GSA 2020 Connects Online

Paper No. 98-1
Presentation Time: 5:30 PM

LATERAL TRANSPORT OF CAMP-RELATED MAGMAS BENEATH THE EASTERN NORTH AMERICAN RIFT SYSTEM AND MARGIN


WITHJACK, Martha O., Earth and Planetary Sciences, Rutgers University, Wright Laboratories, 610 Taylor Road, Piscataway, NJ 08854 and SROGI, LeeAnn, Dept of Earth & Space Sciences, West Chester University, 720 S. Church St., West Chester, PA 19383

Geophysical studies from passive margins of the North Atlantic have imaged complex networks of interconnected sills and dikes associated with breakup and the North Atlantic Igneous Province. These networks transported magma laterally away from the breakup site and upward into the continental crust over distances of several hundred kilometers. We propose that a similar plumbing system, dominated by lateral magmatic transport within the continental crust, affected the eastern North American (ENAM) rift system and margin during the short-lived, but intense, magmatic activity associated with the Central Atlantic Magmatic Province (CAMP, latest Triassic/earliest Jurassic, ~201 Ma). The style of the plumbing system varied spatially across ENAM, depending on the relative timing of rifting/breakup and CAMP magmatism, reflecting the evolving stress state during margin development.

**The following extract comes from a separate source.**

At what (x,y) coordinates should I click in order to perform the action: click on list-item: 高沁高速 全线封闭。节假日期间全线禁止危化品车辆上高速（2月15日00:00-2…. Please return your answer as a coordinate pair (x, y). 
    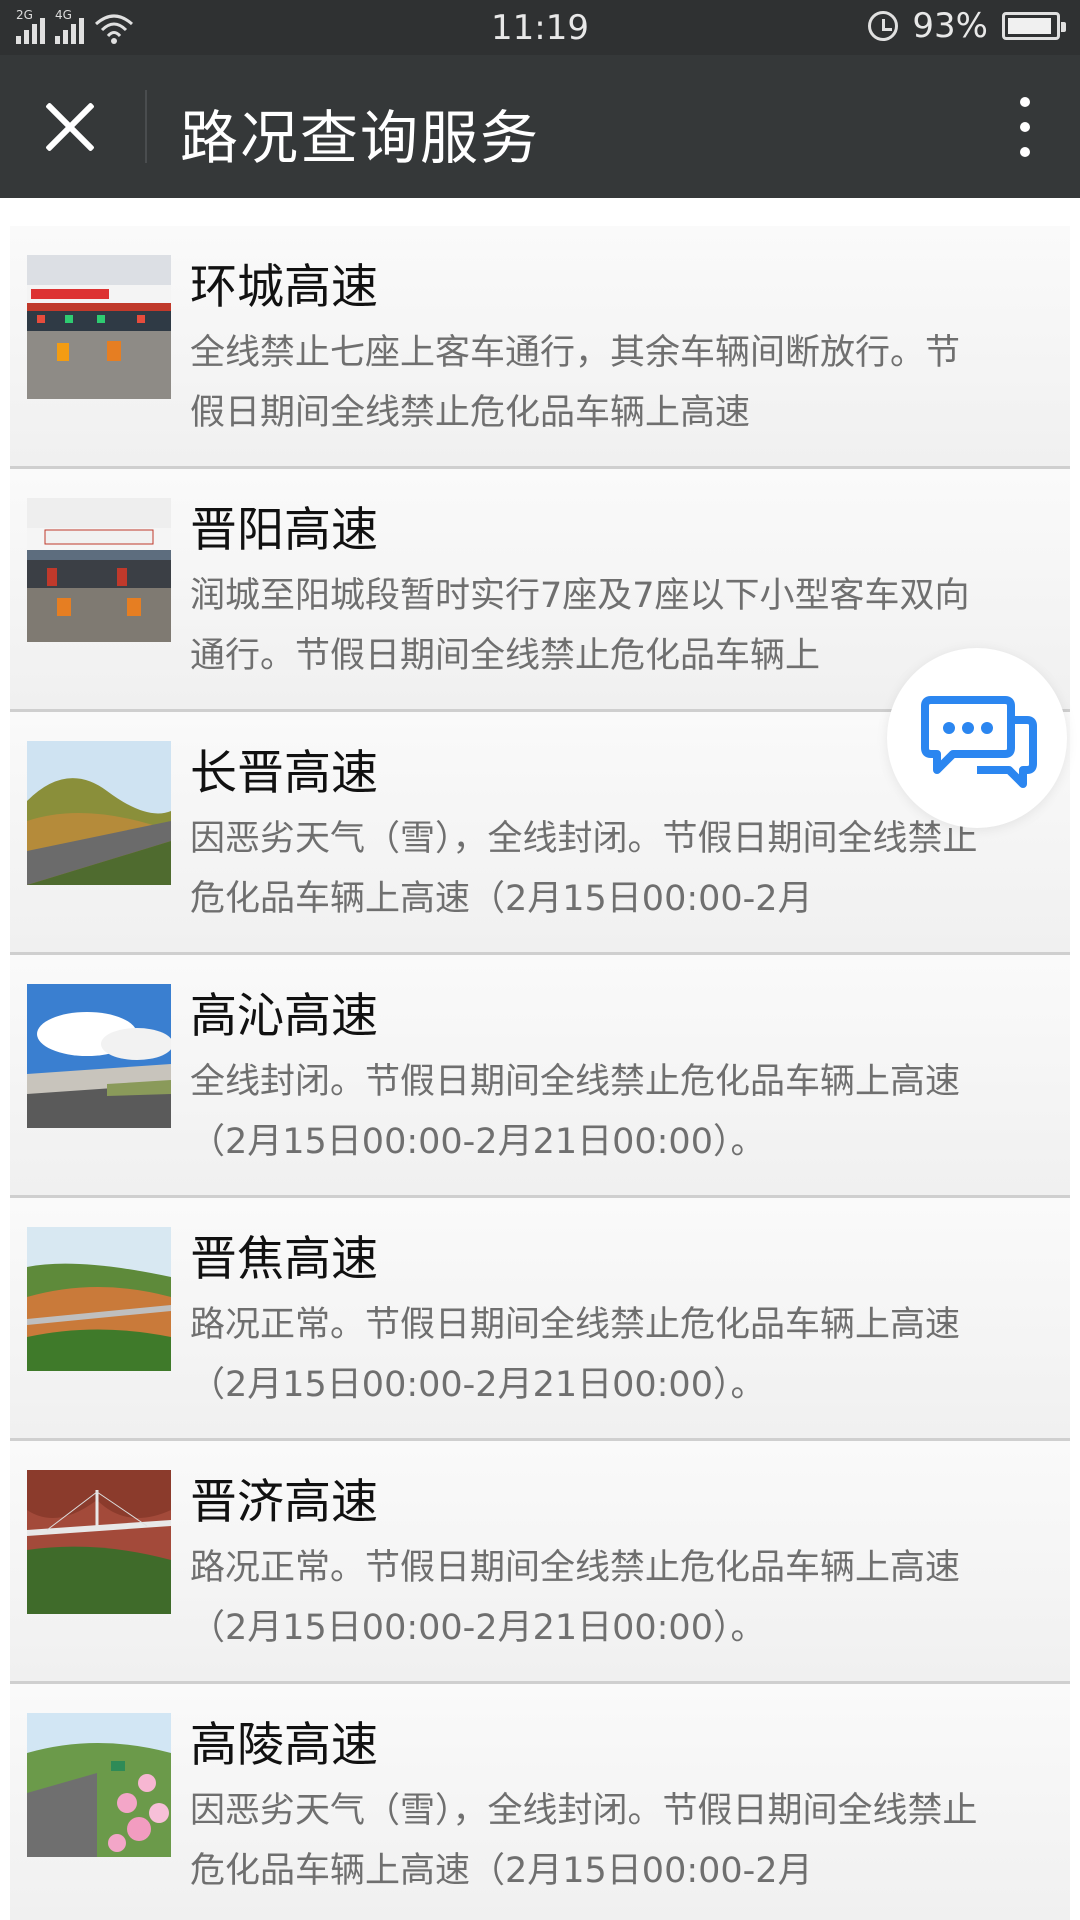
    Looking at the image, I should click on (540, 1076).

The ENAM rift system comprises numerous parallel and en-echelon rift basins that are offset from the breakup site by tens to hundreds of kilometers. Numerical models suggest that extension was depth-dependent: broadly distributed within the continental crust producing a wide zone of offset rift basins and focused within the lithospheric mantle near the eventual breakup site. The cessation of rifting (and presumably the onset of breakup) was diachronous, occurring first in the south before CAMP and then in the central segment several million years after CAMP. In our conceptual model, CAMP-related magma preferentially accumulated beneath the thin lithosphere near the developing breakup site. In the south, where breakup occurred first and rifting ceased before CAMP, NW-striking dikes (subperpendicular to the margin) transported magma landward (westward) and upward into the continental crust, cutting across inactive rift basins. Igneous sheets developed where dikes intersected rift basins (intruding basin fill and/or deformed deep crust beneath them). In the central segment, where rifting continued during and for several million years after CAMP, interconnected sills and dikes facilitated the lateral propagation of magma landward and upward beneath and into active rift basins. Extension rates abruptly increased during CAMP, consistent with lateral magma networks propagating along and enhancing zones of crustal weakness.